**THE PROBLEM**
Each line in the listing below that contains "field" should be returned.
__________
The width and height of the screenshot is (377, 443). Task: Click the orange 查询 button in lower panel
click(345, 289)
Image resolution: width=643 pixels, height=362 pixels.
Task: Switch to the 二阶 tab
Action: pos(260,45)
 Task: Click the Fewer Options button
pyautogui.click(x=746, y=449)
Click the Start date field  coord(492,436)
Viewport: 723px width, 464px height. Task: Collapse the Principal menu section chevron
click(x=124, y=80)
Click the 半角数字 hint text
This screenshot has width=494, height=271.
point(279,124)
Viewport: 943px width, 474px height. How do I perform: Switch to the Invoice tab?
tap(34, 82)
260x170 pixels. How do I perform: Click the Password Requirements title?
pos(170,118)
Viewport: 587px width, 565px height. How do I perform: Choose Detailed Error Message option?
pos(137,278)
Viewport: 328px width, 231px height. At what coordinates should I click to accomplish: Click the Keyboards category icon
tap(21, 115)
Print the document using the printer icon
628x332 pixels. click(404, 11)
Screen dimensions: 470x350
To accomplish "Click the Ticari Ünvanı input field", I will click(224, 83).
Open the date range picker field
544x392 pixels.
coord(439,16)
__________
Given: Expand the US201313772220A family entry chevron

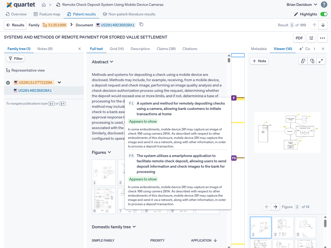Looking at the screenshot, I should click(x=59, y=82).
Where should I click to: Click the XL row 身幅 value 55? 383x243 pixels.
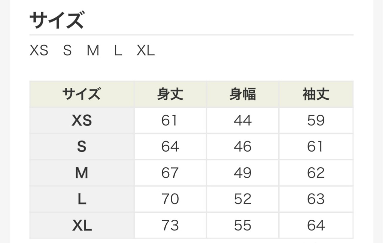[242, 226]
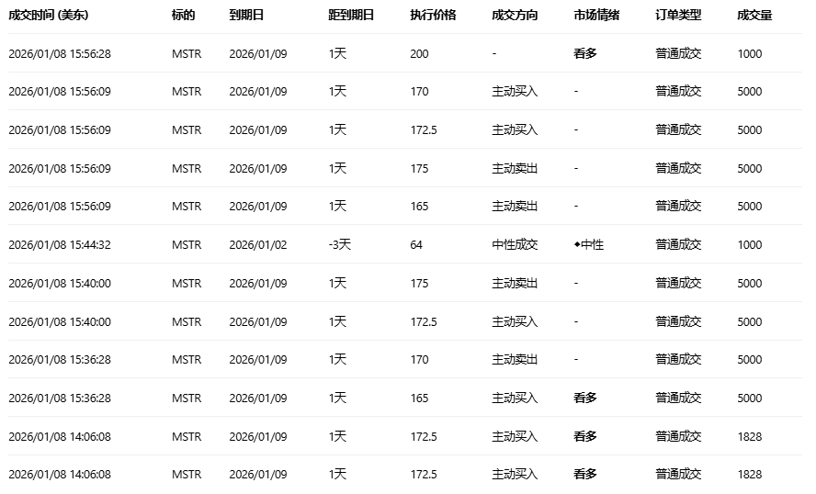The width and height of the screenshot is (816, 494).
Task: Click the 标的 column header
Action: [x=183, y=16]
__________
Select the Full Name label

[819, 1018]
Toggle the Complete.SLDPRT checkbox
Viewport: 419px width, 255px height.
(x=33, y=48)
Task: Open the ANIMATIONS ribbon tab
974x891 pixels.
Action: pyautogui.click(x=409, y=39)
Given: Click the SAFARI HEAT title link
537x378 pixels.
__________
**SOLUTION TO THE EXERCISE**
Click the Start date field  coord(492,436)
To accomplish "Click the Ticari Ünvanı input field", I will click(224, 83).
Open the date range picker field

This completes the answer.